What is required: Among the entries below, please repeat exactly and only the lines from the line containing "Image resolution: width=1456" to the line containing "1512x802 pixels.", both lines included.

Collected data
□ □ □ □
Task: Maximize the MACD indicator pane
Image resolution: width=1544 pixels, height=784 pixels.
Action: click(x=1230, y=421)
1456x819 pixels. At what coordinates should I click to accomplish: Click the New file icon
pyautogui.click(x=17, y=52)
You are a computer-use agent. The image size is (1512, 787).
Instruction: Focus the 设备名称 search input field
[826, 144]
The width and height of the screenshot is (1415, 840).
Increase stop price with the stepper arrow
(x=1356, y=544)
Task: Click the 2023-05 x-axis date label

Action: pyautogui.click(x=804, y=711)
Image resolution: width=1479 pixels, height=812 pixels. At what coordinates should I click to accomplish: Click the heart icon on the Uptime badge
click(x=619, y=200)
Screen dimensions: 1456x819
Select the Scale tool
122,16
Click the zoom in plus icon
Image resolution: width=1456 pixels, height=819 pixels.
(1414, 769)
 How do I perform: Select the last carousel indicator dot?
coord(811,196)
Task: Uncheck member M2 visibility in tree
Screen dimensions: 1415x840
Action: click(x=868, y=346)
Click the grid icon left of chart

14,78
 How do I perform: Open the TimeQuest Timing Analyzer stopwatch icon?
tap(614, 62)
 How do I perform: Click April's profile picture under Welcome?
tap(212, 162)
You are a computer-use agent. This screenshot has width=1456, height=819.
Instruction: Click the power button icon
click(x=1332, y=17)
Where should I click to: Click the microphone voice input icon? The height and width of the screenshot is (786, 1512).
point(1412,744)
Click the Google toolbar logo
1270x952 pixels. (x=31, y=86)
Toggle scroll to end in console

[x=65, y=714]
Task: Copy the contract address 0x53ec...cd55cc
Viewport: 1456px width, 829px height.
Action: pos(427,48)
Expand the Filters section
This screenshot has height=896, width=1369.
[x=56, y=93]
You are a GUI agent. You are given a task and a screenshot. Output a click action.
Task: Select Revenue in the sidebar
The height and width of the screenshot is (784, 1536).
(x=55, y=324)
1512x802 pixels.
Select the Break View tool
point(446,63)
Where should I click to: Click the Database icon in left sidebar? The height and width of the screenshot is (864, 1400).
□ □ □ □
Answer to the exercise:
Image resolution: width=1456 pixels, height=819 pixels.
(1414, 769)
 How do I perform: Select the last carousel indicator dot?
coord(811,196)
Task: Uncheck member M2 visibility in tree
Screen dimensions: 1415x840
Action: click(x=868, y=346)
Click the grid icon left of chart

14,78
 How do I perform: Open the TimeQuest Timing Analyzer stopwatch icon?
tap(614, 62)
 How do I perform: Click April's profile picture under Welcome?
tap(212, 162)
You are a computer-use agent. This screenshot has width=1456, height=819.
Instruction: Click the power button icon
click(x=1332, y=17)
Where should I click to: Click the microphone voice input icon? The height and width of the screenshot is (786, 1512).
point(1412,744)
Click the Google toolbar logo
1270x952 pixels. (x=31, y=86)
Toggle scroll to end in console

[x=65, y=714]
Task: Copy the contract address 0x53ec...cd55cc
Viewport: 1456px width, 829px height.
Action: pos(427,48)
Expand the Filters section
This screenshot has height=896, width=1369.
[x=56, y=93]
You are a GUI agent. You are given a task and a screenshot. Output a click action.
Task: Select Revenue in the sidebar
The height and width of the screenshot is (784, 1536).
(x=55, y=324)
1512x802 pixels.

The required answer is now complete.